The slip shear failure along rock discontinuities is one of the predominant failure modes of landslides. To simulate impact shear loads during landslide and rockburst, an experimental method is presented to achieve the dynamic shear load in a direct shear testing configuration. The dynamic loading system is derived from the SHPB methodology and can provide high shear velocities around 1–10 m/s. Dynamic direct shear experiments on rough rock discontinuities are conducted by using a dynamic shear apparatus combined with a high-speed digital camera. The effects of shear velocity and normal stress on the slip displacement, slip velocity and slip acceleration of rough rock discontinuities are analyzed using a two-dimensional digital image correlation (DIC) technique. It is observed that the rate of the slip is linearly proportional to the shear velocity and decreases with the increasing normal stress. Using the DIC method, the strain at failing asperities is calculated as a function of the shear velocity and the normal stress. The micro-structural characteristics of the shear zone formed in the slip failure is examined to understand the slip failure mode. Moreover, the dynamic viscous is added to the static Barton's shear strength criterion and the damage evolution occurred at the asperities due to the dynamic loading is introduced by means of a damage control parameter D. Thereafter, a dynamic failure criterion is developed by considering both surface roughness and dynamic loading. The failure model can provide a good prediction of the experimental data, indicating that the proposed models can describe well the dynamic shear process of rock discontinuities under high velocity impact.

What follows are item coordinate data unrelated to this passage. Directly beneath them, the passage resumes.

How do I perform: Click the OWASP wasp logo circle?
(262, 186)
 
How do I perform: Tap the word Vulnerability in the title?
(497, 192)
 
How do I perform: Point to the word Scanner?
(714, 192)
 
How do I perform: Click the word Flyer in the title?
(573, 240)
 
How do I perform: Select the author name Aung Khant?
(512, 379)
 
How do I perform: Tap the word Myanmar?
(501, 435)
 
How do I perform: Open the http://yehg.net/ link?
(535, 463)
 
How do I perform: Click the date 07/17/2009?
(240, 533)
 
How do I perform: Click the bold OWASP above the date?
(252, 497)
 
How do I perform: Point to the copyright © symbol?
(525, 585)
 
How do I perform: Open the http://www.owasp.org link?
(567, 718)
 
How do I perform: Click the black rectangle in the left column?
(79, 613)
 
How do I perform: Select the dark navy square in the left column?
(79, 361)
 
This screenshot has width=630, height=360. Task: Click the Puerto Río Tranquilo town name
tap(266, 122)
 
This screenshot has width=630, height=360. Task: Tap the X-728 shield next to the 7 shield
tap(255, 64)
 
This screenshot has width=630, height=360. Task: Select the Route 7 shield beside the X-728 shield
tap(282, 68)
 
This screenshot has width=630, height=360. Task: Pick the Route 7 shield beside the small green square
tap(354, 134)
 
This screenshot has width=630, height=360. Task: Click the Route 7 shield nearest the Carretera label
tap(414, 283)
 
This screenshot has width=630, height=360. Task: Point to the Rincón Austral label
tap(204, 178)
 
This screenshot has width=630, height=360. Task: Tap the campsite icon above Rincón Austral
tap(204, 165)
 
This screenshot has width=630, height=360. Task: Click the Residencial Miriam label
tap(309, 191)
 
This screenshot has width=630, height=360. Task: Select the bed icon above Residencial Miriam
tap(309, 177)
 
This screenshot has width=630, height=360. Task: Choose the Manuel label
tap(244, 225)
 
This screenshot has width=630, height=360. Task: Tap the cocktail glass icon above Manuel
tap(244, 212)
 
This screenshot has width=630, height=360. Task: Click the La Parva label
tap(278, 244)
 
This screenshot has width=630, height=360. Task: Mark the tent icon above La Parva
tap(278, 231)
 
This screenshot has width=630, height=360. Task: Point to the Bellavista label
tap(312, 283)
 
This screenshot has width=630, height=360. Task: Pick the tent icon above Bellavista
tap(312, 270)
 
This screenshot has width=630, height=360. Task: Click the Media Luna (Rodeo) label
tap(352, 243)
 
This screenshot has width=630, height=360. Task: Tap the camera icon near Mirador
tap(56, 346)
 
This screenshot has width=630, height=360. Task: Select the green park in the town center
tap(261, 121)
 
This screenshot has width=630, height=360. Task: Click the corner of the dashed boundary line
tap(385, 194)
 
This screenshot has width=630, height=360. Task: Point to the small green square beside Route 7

沿岩石不连续面的滑动剪切破坏是滑坡的主要破坏模式之一。模拟滑坡和岩爆期间的冲击剪切载荷，提出了一种在直接剪切测试配置中实现动态剪切载荷的实验方法。动态加载系统源自 SHPB 方法，可以提供大约 1-10 m/s 的高剪切速度。利用动态剪切仪结合高速数码相机对粗糙岩石不连续面进行动态直剪试验。使用二维数字图像相关 (DIC) 技术分析剪切速度和法向应力对粗糙岩石不连续性的滑动位移、滑动速度和滑动加速度的影响。观察到滑移率与剪切速度成线性正比，并随着法向应力的增加而减小. 使用 DIC 方法，可将失效粗糙处的应变计算为剪切速度和法向应力的函数。检查滑动破坏中形成的剪切带的微观结构特征以了解滑动破坏模式。此外，动态粘性被添加到静态巴顿剪切强度准则中，并且通过损伤控制参数D引入了由于动态载荷而在粗糙处发生的损伤演变。此后，通过考虑表面粗糙度和动态载荷，开发了动态失效准则。该破坏模型对实验数据具有较好的预测性，表明所提出的模型能够很好地描述高速冲击下岩石不连续性的动态剪切过程。